さいかち亭雑記

短歌を中心に文芸、その他

鶴田吾郎 デッサン

2023年07月23日 | 美術・絵画
   肘を突いた左腕の上におとがいを乗せて、嫣然と微笑む若い女性。ぱっと見たところ美人画の範疇に属する絵のようであるが、仔細に見てみると、なかなか凝った絵だということがわかる。作者は戦前、戦中に著名だったリアリズム系の洋画家。よく知られた代表的な戦争画の一つを描いている。  右目と左目の大きさがちがうようにみえるのは、指で片頰の皮膚を押し上げているからである。そのせいもあって目の下の陰影の濃さが異なっている。また、微笑のせいで鼻の下の唇が歪んでいるように見えるのも、照れていただろう女性に右を見るようにうながし、緊張で引きつっていたかもしれない顔に動きをもたらす仕掛けがあるからである。実際にこの絵と同じポーズをとってみると、手の当て方にしても相当に人工的だということがわかる。  両目の下の縁に頭の中で線を引いてみてから、鼻から顎にかけての線を下に下ろして引いてみると、普通に正しい十字が現れる。
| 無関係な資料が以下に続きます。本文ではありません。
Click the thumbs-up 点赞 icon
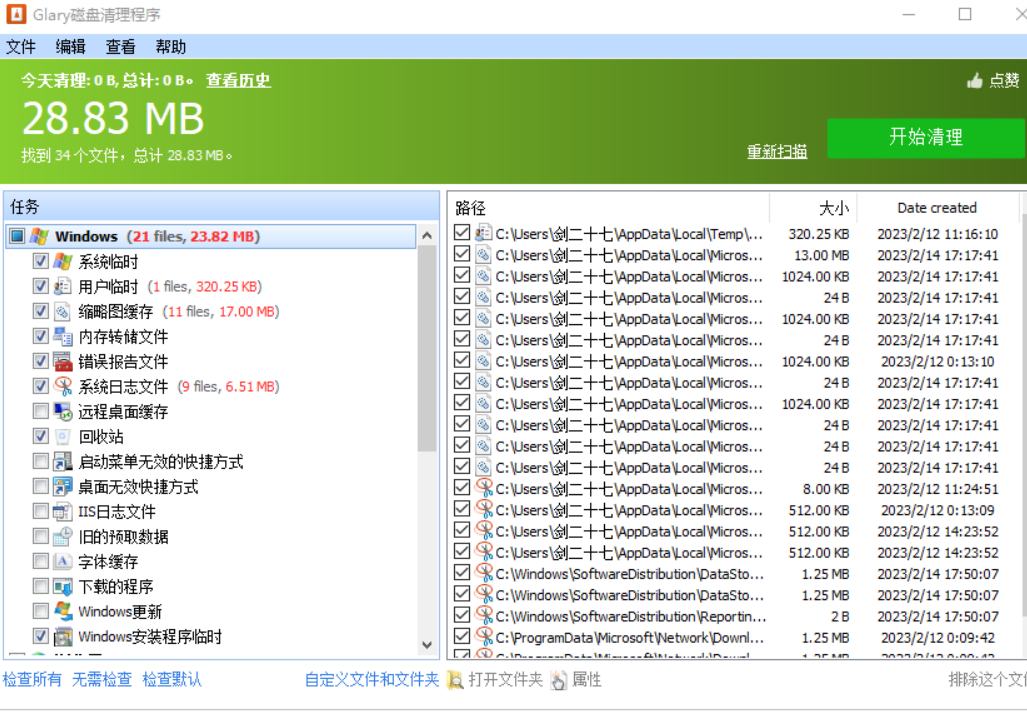The height and width of the screenshot is (713, 1027). pyautogui.click(x=975, y=81)
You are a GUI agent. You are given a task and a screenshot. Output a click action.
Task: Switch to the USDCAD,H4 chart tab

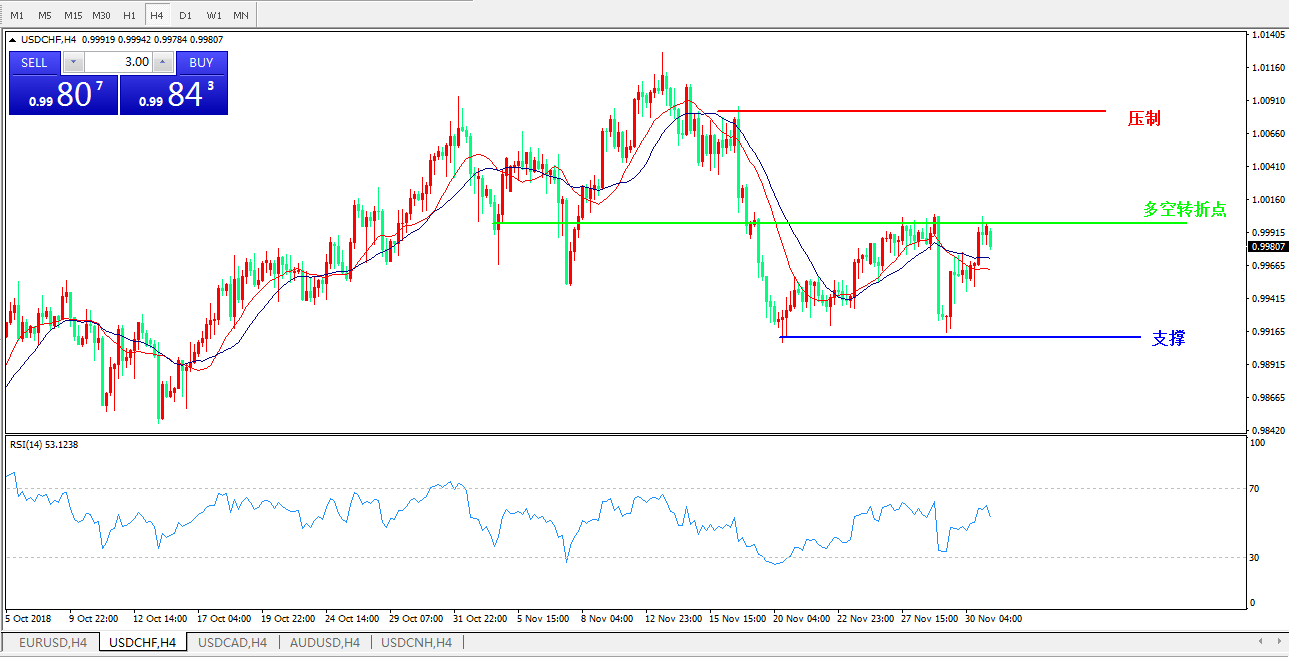click(233, 642)
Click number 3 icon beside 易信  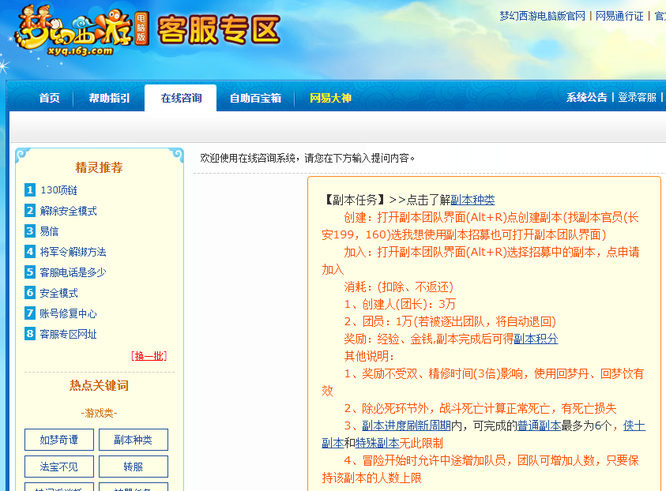pyautogui.click(x=30, y=231)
顎のあたりがやや歪んでいるように見えるのは、こちらの錯覚だと気がつく。半世紀近い歳月を経て、当初施されていた赤色がとんでしまっているので、色でカバーしていた部分は消えてしまっている。  モデルとなったこの女性は、いったいどこの国の人だろうか。目と眉の間が狭いので、フランス人だか、日本人だか、インド人だか判別がつかない。この絵とは別に1960年代にインドのダージリンのあたりに行って描いたデッサンを私は入手しているが、それよりも紙の劣化の度合が激しいので、さらに古くて戦時中に東南アジアの人をモデルとして描いたスケッチのひとつかもしれない。日本人だとしたら相当にエキゾチックな顔である。波打っている髪の量は豊かで若々しく、頬のやわらかさまでもとらえた顔の描線は、いかにもみずみずしい。